Para as startups do setor da defesa, "as dificuldades são mais complicadas, mais integradas" do que para outras startups, disse à Euronews Xavier Pinchart, fundador e CEO da Hiraiwa, uma startup sediada na Bélgica.
"A principal complexidade é encontrar investidores que compreendam este setor, porque basicamente é necessário angariar mais capital do que outro projeto para um único cliente potencial a longo prazo e esse cliente potencial está limitado a um, o Estado.
"É como se estivéssemos a acumular todos os piores cenários para um investidor típico", disse Pinchart, cuja empresa está a finalizar o protótipo de um pequeno sistema do tamanho de uma granada que pode detetar, seguir e identificar drones no campo de batalha.
O Fundo Europeu de Defesa (FED) está a conceder subvenções a estas empresas em fase de arranque, mas Pinchart afirma que estas subvenções "não são nada boas", uma vez que implicam uma série de requisitos de informação que exigem muito tempo e recursos que a maioria das empresas em fase de arranque pode não ter ou preferiria investir noutras coisas, incluindo na angariação de negócios.
Uma das ideias que apoia é a do governo lituano, que está a fornecer garantias para empréstimos ou títulos que não sejam de capital para a indústria da defesa e da segurança. Para Pinchart, esta medida atenua o "risco adicional que um investidor privado corre ao investir no setor da defesa" e deixa mais espaço de manobra e crescimento às empresas em fase de arranque.
2,2 mil milhões de euros contra 32,7 milhões de euros
As empresas europeias do setor da defesa afirmam que também precisam de encomendas rápidas e, de preferência, com pagamentos antecipados, para que "as encomendas sejam distribuídas ao longo da cadeia de abastecimento, de modo a que as PME ou outros fornecedores possam também expandir-se", afirmou o representante do grande fabricante de armas da Europa Ocidental.
"O que a União Europeia pode fazer é estabelecer o enquadramento para as empresas europeias, para que possam fazer o seu trabalho e talvez a armazenagem de materiais críticos ajude (...) Depois, o procedimento omnibus neste momento é extremamente importante", acrescentaram, porque os requisitos de informação ligados às normas ESG são muito pesados.
"Nós, enquanto grandes empresas com esta dimensão, podemos fazer isto, mas as mais pequenas estão mesmo fartas. Estão exaustas".

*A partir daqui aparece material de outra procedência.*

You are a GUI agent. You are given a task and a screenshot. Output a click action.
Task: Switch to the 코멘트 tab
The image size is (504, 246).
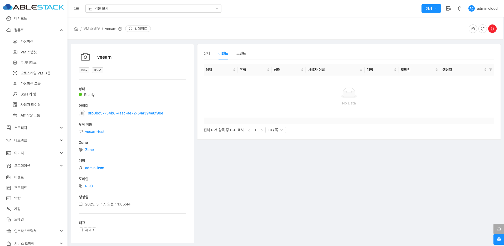click(x=241, y=53)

Nos EUA, onde o setor é visto como muito mais prestigiado e onde os requisitos de informação são menos rigorosos, o financiamento é mais abundante. De acordo com um documento do final de 2023 do Serviço das Publicações da União Europeia, entre janeiro de 2022 e julho de 2023, as empresas de capital de risco e de private equity dos EUA realizaram 80 negócios no setor aeroespacial, de defesa e de segurança no valor de mais de 2,2 mil milhões de euros, enquanto apenas nove desses negócios foram realizados na UE, num valor total de 32,7 milhões de euros.
A clarificação das regras ESG seria, portanto, um "passo em frente", disse Keller, "mas não está a ajudar em geral".
Provavelmente precisamos de acelerar o ESG de forma a dizer que talvez seja necessário um "S" adicional no início, que significa "Segurança", para dizer que se trata de segurança, ambiente, social e governação.
"O que ouvimos com muita frequência agora de todos os lados - instituições financeiras, indústria, forças armadas e afins - é que se não houver segurança, todos os aspetos de sustentabilidade não serão mantidos", acrescentou.